There is no mandatory requirement for a time interval to perform clearing. Considering the timeliness of certificate verification, clearing is performed once a day. After clearing, the original TP-Merkle tree will not be cleared, and leaf nodes on the tree will continue to be added or modified. This means that once the certificate is uploaded, it will always exist, the status will only be changed upon the request of the owner. Therefore, the root hash obtained by clearing daily and the TP-Merkle tree obtained from the announcement can be regarded as the daily snapshot of the TP-Merkle tree. The owner can confirm the status of the tree in different periods checking the CO and the root hash. It also means that the owner can appeal to the CA in any time.
4.6. Auditing Phase
In the request and clear phases, the owner obtains Mrequest, a list of key-value pairs, and a slice, which together are called cryptographic evidence. The owner can check the correctness of these pieces of evidence to determine whether the CA operations are correct. The detailed steps are as follows:(1)The owner compresses the CO and root hash of the slice given by the CA with those on the contract to confirm that the slice belongs to the TP-Merkle tree and they are from the same day.(2)The owner computes the slice with the list of key-value pairs and then checks whether it is equal to the root hash. If the first two steps do not reveal any error, it means that the TP-Merkle tree is correct and the owner can trust the status of the certificate stored on it.(3)The owner checks whether the certificate’s status in the list of key-value pairs is consistent with that recorded in Mreply.
The owner can find errors through auditing, which can be divided into two categories.
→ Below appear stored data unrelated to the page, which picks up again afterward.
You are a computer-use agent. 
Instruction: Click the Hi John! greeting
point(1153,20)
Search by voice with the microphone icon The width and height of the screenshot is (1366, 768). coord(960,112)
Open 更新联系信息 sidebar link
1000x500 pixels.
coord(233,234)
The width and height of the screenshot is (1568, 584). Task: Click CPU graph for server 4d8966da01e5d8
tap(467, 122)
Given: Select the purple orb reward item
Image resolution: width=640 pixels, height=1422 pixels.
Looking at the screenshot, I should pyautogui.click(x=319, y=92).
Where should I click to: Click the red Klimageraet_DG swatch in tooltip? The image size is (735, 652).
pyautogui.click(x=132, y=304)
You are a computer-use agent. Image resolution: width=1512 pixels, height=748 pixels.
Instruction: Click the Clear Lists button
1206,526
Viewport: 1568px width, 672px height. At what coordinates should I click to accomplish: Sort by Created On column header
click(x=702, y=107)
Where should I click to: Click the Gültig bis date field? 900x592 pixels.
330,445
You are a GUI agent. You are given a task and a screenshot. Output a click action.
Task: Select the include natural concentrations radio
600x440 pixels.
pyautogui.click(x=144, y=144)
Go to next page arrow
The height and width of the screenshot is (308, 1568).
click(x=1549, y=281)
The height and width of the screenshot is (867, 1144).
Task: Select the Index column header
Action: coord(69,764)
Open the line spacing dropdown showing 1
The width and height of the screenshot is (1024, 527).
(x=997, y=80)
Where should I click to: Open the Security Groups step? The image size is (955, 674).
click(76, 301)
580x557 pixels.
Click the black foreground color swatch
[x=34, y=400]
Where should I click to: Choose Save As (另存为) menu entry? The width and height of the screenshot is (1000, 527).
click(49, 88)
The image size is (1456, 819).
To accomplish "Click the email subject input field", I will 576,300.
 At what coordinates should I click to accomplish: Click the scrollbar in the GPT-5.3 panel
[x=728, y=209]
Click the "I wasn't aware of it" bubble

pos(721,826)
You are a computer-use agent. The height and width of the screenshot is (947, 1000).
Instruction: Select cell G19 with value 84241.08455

The first is cryptographic evidence errors; the second is process errors in the CA’s operation. There are many different errors under each category, as shown in Figure 6.

Most auditing errors can be appealed, but there is no way to appeal errors in IPFS and contract. In the case of “CA does not upload evidence,” when the CA uploads evidence to IPFS and the contract, it cannot obtain cryptographic evidence by a specific communication protocol. As for “CA upload error,” only IPFS upload errors cannot be appealed. If the root hash on the contract is wrong, the owner can prove it using the slice. However, if the owner wants to verify the entire TP-Merkle tree on IPFS, it is necessary to calculate all the leaf nodes. Since the contract has a limitation on the amount of uploaded data, the owner cannot pass the entire wrong tree into the contract for verification.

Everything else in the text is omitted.